A Three-judge panel of the Second Circuit Court of Appeals decided that the telephone metadata collection program of NSA is illegal under the Patriot Act. Government however, maintains that this program is legal under the Section 215 of the Patriot Act.
On Thursday Second Circuit Court of Appeals’ panel of judges ruled that the National Security Agency’s Telephone Metadata Collection Program is illegal under the Patriot Act. Under this program, the NSA gathered up millions of phone records of American citizens on a daily basis.
The government, on the other hand, argued that a section of the Patriot Ac- Section 215 entitles it to carry forward this program, which will expire in June. Legislators are however, confused over how to renew the authority of the government, which it had enjoyed soon after the Sep 11/2001 terror attacks in Washington and New York.
The Florida Republican Sen.
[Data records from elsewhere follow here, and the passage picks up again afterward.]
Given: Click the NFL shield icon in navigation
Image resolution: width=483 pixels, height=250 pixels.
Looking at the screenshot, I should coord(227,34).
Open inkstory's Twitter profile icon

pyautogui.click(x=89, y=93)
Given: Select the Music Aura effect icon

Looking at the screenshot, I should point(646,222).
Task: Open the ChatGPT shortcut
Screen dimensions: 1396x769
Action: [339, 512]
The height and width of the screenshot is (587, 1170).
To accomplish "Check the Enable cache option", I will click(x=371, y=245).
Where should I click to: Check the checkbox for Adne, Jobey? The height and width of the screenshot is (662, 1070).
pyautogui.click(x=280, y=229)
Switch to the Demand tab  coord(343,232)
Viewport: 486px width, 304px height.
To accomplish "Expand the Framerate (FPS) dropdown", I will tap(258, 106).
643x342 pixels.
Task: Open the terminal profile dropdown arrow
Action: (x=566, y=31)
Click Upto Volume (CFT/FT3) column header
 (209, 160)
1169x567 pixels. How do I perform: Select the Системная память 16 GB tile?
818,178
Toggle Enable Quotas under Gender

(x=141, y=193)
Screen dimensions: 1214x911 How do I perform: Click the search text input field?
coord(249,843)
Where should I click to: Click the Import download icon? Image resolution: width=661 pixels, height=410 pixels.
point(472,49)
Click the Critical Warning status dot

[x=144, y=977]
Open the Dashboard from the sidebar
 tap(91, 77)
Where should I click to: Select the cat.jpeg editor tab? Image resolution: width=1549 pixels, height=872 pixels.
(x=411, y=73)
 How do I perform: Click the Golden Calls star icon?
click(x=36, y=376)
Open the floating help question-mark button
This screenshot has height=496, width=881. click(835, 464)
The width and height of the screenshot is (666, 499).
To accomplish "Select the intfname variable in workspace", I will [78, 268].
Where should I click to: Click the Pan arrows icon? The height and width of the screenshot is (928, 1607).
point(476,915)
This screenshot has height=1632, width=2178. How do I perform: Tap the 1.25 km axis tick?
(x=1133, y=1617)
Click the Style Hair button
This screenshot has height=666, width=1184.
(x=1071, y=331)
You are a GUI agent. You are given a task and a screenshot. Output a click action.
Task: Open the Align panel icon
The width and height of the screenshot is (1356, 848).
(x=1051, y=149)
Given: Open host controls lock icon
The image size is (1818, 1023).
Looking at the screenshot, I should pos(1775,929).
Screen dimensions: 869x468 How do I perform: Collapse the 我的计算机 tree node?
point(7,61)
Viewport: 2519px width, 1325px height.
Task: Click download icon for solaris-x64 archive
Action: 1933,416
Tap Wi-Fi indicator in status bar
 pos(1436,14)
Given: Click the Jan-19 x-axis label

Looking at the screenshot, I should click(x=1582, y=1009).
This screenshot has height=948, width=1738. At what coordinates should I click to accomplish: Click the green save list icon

Marco Rubio defended this program on the Senate’s floor soon after the court verdict was made public.
Rubio said: “A perception has been created, including by political figures who serve in this chamber, that the United States government is listening to your phone calls or going through your bills as a matter of course that is absolutely and categorically false.”
In June 2013, Edward Snowden, ex NSA contractor, disclosed classified documents that revealed the existence of this program. This program stayed secret for over a decade.
A Three-judge panel wrote in their decision that this program isn’t supported by the law’s current version and its renewal is certainly going to stir political debate.
According to one of the three judges in the panel Justice Gerard E. Lynch the program program “exceeds the scope of what Congress has authorized.” Lynch added that the Patriot Act text “cannot bear the weight the government asks us to assign to it, and that it does not authorize the telephone metadata program.”
The question of whether this phone records collection program is constitution or not was not addressed by the court. Now the case has been sent back to a lower court.
Lynch stated: “In light of the asserted national security interests at stake, we deem it prudent to pause to allow an opportunity for debate in Congress that may (or may not) profoundly alter the legal landscape.” Concerned with the program’s scope, Lynch wrote that the “sheer volume of information sought is staggering.”